The US Dollar (USD) has been steadily making gains against other major currencies and the most interesting thing is that the USD/NZD rate is one of the most vulnerable areas of the Forex.
This is because of the large and sustained sell off in the AUD/USD and the NZD/USD.
As a result, many investors, both domestic and foreign, are putting a great deal of attention on the USD/NZD rate. This is because the rate is a key support and resistance area and it has been given the nickname “renaissance of the dollar”.
Traders who trade Forex currency often look for these support and resistance levels. In the past, these support and resistance lines have been referred to as support and resistance areas. Generally, a “strong” support or resistance line is one that has existed for many years and has not yet reached a new top.
A “weak” support or resistance area is one that has only recently reached its top. If you notice, the area between these two lines has been named the renaissance of the dollar and this is because the currency pairs of the past have lost a lot of their value while the currency pairs of the present have not yet recovered.
As we can see, the strength of the support and resistance lines in this area (between the yen and the dollar and the euro and the dollar) are based on factors such as price action and technical indicators. Prices alone do not indicate that these support and resistance levels are strong or weak.
A trend line drawn on the chart, however, can provide an indication of the strength of the previous strong support and resistance lines.

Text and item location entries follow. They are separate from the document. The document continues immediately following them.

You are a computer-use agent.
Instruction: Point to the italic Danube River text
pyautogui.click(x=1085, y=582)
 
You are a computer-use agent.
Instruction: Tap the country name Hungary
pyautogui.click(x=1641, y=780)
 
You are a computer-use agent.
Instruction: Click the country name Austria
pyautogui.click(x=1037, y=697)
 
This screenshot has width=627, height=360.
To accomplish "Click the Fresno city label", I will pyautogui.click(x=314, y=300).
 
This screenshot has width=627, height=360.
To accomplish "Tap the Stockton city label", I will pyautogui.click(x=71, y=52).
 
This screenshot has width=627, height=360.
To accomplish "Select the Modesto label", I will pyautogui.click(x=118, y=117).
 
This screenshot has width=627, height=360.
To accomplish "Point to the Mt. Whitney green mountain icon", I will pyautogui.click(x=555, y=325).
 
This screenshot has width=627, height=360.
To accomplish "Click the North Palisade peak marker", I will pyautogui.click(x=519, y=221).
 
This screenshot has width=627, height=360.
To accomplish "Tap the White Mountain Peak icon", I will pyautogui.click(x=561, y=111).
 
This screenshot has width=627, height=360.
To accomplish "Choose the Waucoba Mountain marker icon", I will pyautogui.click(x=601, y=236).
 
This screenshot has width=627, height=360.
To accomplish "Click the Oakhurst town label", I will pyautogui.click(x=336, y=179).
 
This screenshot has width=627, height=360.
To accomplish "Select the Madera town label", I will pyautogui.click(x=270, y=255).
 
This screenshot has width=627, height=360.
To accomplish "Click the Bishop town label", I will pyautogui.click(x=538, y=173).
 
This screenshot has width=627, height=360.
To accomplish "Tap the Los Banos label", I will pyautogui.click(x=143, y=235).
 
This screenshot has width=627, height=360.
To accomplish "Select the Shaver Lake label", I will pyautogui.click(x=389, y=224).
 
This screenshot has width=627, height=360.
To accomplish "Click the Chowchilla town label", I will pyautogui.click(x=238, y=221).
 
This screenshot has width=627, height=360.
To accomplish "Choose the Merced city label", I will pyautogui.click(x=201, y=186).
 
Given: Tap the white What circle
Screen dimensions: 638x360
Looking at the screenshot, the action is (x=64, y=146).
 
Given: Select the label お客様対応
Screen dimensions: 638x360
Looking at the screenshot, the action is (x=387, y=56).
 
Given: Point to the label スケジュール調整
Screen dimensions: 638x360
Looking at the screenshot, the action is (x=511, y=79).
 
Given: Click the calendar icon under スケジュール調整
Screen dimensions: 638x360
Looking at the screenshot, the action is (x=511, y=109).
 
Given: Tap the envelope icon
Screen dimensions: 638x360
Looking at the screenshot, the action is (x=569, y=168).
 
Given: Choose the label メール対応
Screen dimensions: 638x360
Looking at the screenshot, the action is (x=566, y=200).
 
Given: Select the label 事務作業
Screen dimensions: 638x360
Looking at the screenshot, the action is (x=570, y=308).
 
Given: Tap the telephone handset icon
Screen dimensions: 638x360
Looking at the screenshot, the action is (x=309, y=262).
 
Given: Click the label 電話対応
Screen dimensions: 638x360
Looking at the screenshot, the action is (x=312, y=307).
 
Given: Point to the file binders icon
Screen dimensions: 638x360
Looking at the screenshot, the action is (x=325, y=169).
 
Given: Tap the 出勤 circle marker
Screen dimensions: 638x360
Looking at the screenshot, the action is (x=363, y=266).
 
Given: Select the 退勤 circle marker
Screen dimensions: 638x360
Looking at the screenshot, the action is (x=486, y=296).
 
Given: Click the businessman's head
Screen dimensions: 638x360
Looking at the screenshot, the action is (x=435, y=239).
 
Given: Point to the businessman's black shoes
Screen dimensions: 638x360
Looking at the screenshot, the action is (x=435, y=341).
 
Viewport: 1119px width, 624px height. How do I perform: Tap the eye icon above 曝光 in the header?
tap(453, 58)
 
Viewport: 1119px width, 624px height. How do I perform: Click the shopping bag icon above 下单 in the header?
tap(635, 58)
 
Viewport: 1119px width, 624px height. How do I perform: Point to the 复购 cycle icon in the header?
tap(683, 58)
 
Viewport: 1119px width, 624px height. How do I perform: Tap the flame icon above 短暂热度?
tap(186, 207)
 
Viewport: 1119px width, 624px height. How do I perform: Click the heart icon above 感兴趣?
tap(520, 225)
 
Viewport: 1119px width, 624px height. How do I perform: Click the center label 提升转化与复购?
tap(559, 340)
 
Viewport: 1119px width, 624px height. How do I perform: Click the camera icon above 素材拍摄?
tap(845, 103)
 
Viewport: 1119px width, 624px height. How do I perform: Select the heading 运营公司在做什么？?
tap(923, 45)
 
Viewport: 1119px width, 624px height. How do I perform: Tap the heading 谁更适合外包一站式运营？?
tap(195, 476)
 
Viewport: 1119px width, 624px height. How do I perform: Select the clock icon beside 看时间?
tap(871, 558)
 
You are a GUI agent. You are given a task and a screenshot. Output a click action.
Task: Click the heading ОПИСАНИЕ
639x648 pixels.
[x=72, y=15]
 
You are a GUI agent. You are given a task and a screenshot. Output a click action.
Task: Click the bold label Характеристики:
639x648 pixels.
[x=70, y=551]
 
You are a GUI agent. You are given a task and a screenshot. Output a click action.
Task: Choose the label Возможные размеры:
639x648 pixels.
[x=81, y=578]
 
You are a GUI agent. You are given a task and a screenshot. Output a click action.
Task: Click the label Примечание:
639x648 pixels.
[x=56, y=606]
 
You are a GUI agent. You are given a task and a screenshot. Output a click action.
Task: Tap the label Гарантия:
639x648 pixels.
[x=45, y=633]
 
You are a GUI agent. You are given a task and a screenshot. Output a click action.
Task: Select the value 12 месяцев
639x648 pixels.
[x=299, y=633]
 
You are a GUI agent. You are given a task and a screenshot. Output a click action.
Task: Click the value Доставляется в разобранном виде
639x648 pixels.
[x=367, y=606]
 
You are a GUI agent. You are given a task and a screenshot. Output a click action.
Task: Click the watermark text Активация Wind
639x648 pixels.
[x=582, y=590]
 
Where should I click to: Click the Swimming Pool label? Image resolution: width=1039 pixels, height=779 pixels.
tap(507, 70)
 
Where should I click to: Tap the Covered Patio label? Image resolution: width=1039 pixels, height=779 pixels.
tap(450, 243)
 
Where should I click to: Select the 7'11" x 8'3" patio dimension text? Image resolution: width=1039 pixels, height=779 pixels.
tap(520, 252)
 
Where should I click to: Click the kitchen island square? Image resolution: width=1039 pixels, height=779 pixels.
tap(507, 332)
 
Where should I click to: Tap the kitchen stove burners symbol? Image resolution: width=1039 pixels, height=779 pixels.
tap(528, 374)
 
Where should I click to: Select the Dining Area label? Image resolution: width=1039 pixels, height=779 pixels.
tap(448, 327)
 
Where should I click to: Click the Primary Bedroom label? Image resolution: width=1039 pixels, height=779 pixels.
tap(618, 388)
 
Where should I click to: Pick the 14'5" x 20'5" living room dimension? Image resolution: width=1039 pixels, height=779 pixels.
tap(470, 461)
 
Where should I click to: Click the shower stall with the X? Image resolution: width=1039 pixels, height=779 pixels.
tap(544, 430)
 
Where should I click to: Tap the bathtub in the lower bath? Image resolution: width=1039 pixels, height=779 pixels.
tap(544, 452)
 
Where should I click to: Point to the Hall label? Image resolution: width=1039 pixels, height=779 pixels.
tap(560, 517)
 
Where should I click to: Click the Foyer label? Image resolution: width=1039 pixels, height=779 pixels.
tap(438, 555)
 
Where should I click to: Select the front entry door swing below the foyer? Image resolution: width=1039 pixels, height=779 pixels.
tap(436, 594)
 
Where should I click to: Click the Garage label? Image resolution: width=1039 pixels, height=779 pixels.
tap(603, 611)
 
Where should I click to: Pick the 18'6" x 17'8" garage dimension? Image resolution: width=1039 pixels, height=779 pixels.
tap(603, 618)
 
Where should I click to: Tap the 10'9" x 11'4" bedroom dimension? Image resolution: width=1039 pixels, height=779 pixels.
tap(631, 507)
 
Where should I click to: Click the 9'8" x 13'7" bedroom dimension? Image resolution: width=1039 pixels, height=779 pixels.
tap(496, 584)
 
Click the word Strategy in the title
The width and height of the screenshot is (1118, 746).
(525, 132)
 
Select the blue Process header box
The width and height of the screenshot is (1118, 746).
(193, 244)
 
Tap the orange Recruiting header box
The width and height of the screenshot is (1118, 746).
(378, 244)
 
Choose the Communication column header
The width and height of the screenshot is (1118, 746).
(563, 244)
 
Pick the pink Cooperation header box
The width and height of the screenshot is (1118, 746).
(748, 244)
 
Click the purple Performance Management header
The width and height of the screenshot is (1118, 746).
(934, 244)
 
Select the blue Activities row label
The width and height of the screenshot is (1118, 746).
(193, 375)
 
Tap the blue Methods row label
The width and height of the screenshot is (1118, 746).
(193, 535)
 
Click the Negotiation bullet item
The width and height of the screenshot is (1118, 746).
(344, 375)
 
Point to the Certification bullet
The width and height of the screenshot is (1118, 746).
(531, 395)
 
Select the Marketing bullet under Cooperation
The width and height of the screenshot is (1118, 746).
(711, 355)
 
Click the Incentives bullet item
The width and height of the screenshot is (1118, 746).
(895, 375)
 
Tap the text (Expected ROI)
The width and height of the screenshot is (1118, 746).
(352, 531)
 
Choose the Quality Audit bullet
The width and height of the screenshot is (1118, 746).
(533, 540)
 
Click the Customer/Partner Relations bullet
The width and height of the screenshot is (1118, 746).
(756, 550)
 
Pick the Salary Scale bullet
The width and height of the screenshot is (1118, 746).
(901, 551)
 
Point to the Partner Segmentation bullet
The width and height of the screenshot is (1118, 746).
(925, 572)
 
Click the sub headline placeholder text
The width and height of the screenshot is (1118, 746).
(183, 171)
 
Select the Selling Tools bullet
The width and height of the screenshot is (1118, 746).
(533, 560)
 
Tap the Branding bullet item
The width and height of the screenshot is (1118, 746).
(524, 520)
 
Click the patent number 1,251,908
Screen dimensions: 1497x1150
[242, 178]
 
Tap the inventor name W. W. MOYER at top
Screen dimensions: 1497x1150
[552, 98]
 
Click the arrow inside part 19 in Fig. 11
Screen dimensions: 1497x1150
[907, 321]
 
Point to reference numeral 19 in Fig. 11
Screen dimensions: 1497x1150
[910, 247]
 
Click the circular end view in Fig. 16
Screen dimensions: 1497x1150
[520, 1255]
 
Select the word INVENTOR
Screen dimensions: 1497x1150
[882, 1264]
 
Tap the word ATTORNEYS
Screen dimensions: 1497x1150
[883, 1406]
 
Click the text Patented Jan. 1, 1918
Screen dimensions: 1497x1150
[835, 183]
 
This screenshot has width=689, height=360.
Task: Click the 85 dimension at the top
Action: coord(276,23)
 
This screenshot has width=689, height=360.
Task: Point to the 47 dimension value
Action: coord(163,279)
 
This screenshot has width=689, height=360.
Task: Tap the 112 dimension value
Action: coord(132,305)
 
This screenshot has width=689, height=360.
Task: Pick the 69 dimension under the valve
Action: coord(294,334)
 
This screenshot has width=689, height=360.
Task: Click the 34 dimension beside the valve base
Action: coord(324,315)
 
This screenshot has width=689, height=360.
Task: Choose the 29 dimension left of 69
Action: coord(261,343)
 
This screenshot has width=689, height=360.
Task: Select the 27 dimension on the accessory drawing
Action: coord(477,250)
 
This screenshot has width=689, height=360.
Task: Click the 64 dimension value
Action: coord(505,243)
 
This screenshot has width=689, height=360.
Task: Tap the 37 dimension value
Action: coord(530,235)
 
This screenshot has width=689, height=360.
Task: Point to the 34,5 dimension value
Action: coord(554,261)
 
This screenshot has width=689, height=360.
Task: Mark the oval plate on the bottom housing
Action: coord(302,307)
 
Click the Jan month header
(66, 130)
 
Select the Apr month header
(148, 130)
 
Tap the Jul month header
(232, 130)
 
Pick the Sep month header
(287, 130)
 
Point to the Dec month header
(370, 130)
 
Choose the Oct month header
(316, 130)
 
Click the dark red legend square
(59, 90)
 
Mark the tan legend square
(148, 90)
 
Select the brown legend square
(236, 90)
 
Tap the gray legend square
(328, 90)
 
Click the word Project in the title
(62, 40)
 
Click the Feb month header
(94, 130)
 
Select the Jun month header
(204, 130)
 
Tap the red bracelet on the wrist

The strong support or resistance line found here is known as the “renaissance of the dollar”. You may ask why the name “renaissance” as it could be a signal of a bearish market, since the strong support level has been present for many years now.
Well, it is interesting to note that the strong support line is normally a line that has been around for some time. Therefore, traders should not be surprised if the rate rises along with the strengthening of the currency pair. The greater the strength of the support and resistance line, the stronger the currency pair will be and the higher the NZD/USD and AUD/USD rates will reach.
The rise of the rate does not necessarily mean that the currencies are headed down. It may simply mean that the support and resistance levels are weakening or that the pair of currencies has reached a new upper limit.
If you follow the history of currency pairs, the NZD/USD and AUD/USD rates have always topped at high points of strength. These highs of strength are generally reached right before the strongest US dollar support or resistance levels.
You may ask what would happen if the USD weakens and the NZD/USD falls below the strength level of the strong support line and the AUD/USD loses most of its strength. We believe that this would lead to a sharp appreciation of the AUD/USD and also a drop in the NZD/USD rate.
This is why traders like to find areas of weakness in the support and resistance lines as well as also areas of strength where the NZD/USD rate can be expected to rise. If the pair of currencies remains strong, this is when you should be trading.
When the pair of currencies is weak, you may want to wait a short time period before you buy, as there is a risk that the trend line found at the top of the chart may weaken. and the pair may move lower as the strength of the support or resistance line fades.